Stored records
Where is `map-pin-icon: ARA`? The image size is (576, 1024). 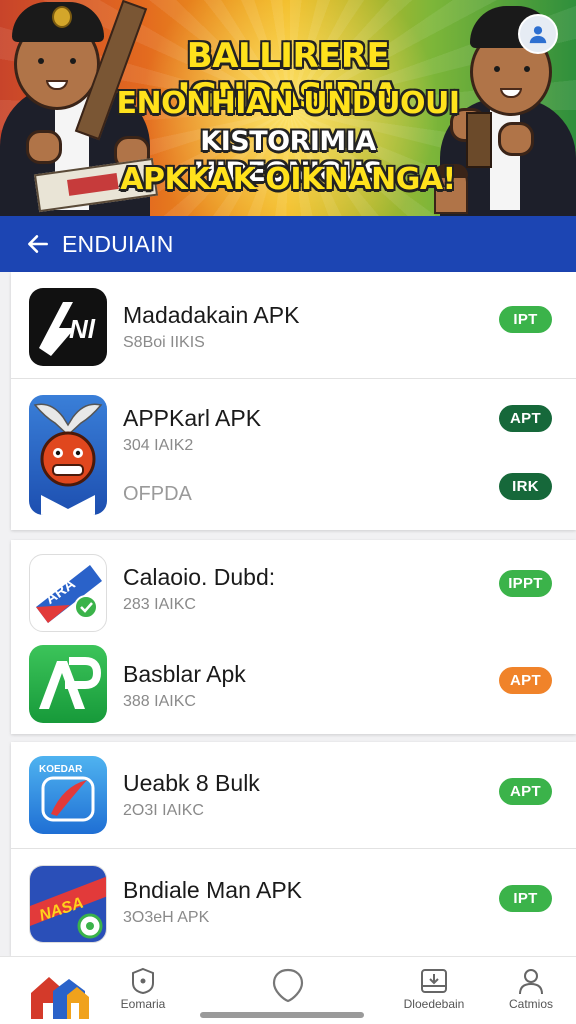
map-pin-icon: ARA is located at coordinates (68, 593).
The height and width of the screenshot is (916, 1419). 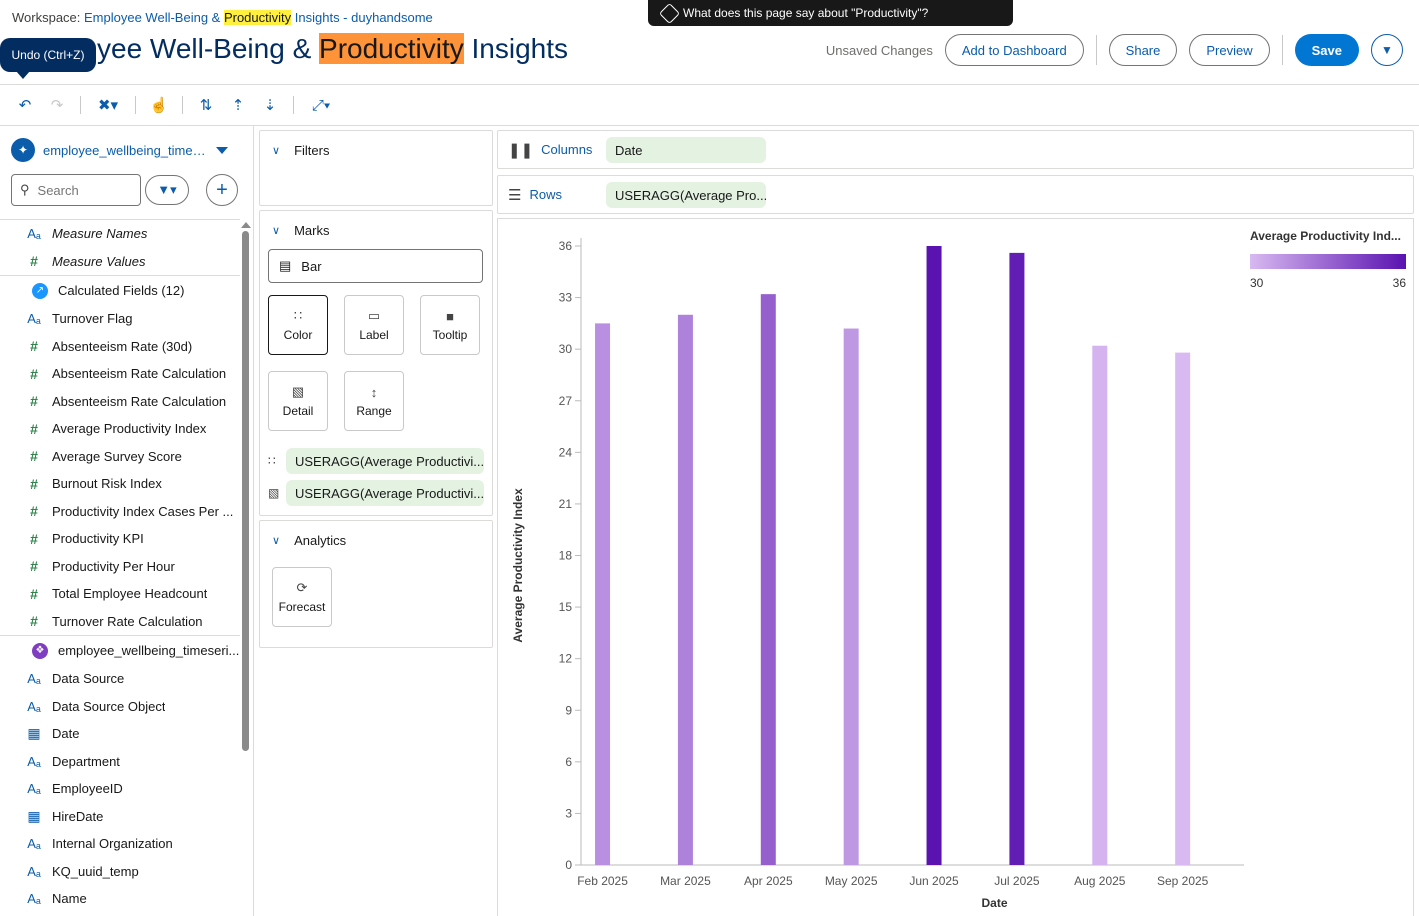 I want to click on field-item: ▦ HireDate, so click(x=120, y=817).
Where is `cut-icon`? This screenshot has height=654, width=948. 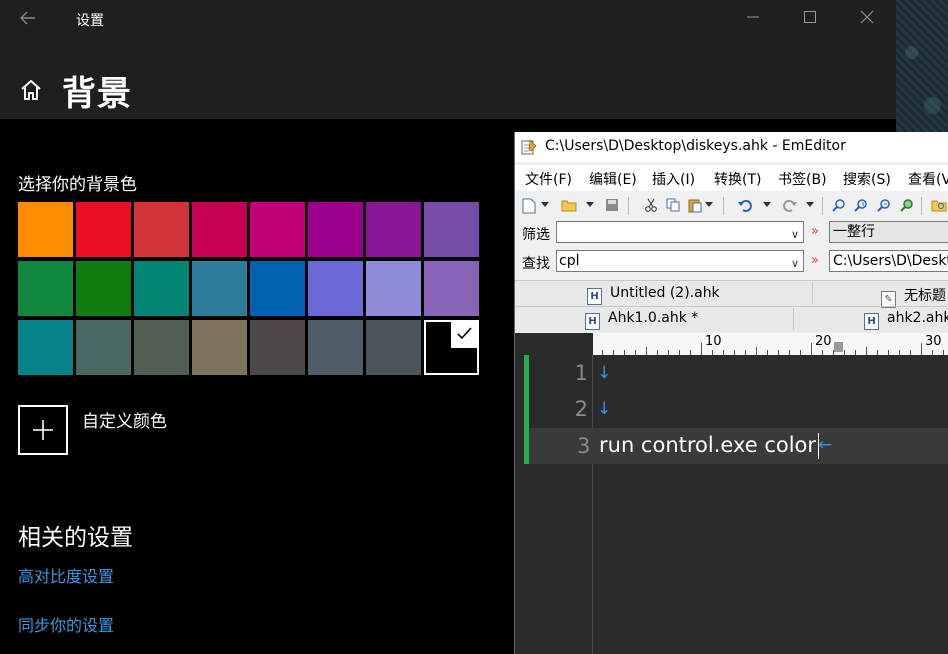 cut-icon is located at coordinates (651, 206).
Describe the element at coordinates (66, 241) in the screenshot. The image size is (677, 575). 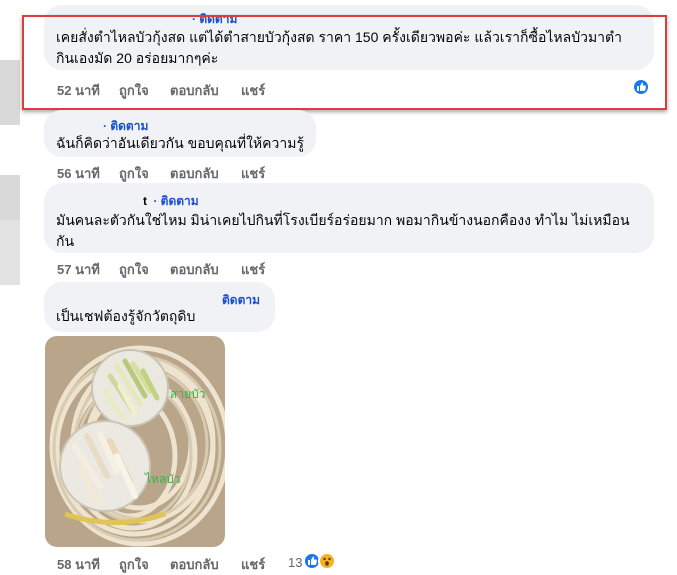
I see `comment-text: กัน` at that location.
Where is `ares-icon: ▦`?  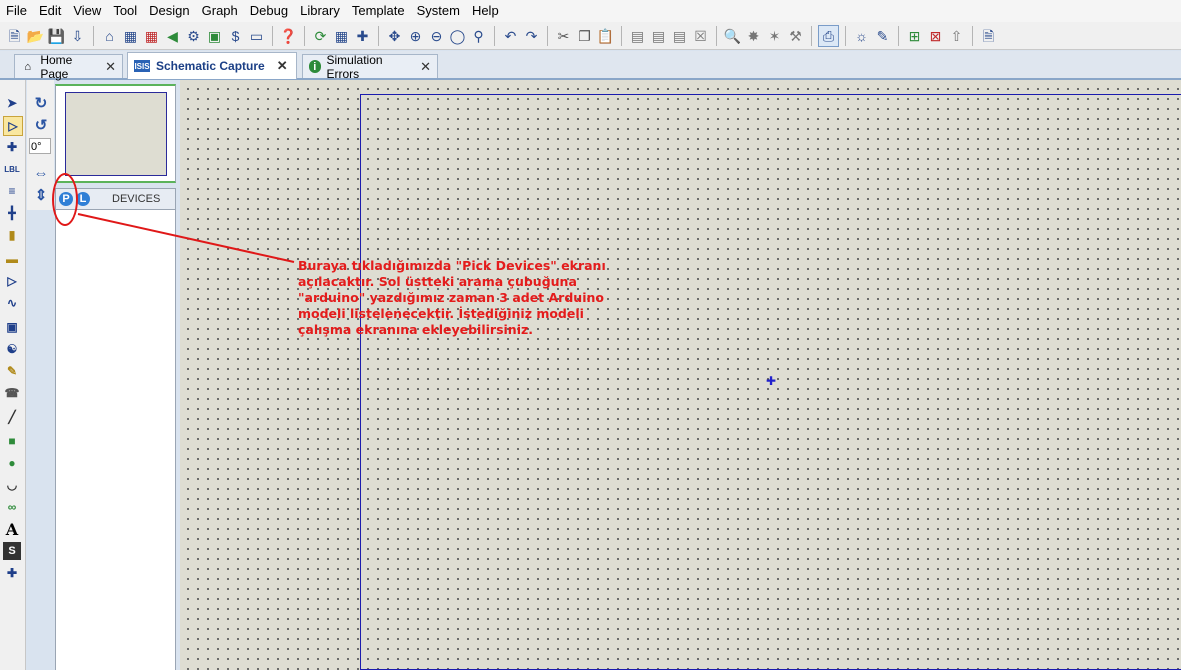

TASK BRIEF: Copy the material word for word, starting at the line containing "Describe the element" and ending at the last line of the material. Leave the pictures out of your copy.

TASK RESULT:
Describe the element at coordinates (66, 241) in the screenshot. The image size is (677, 575). 
I see `comment-text: กัน` at that location.
Where is `ares-icon: ▦`?  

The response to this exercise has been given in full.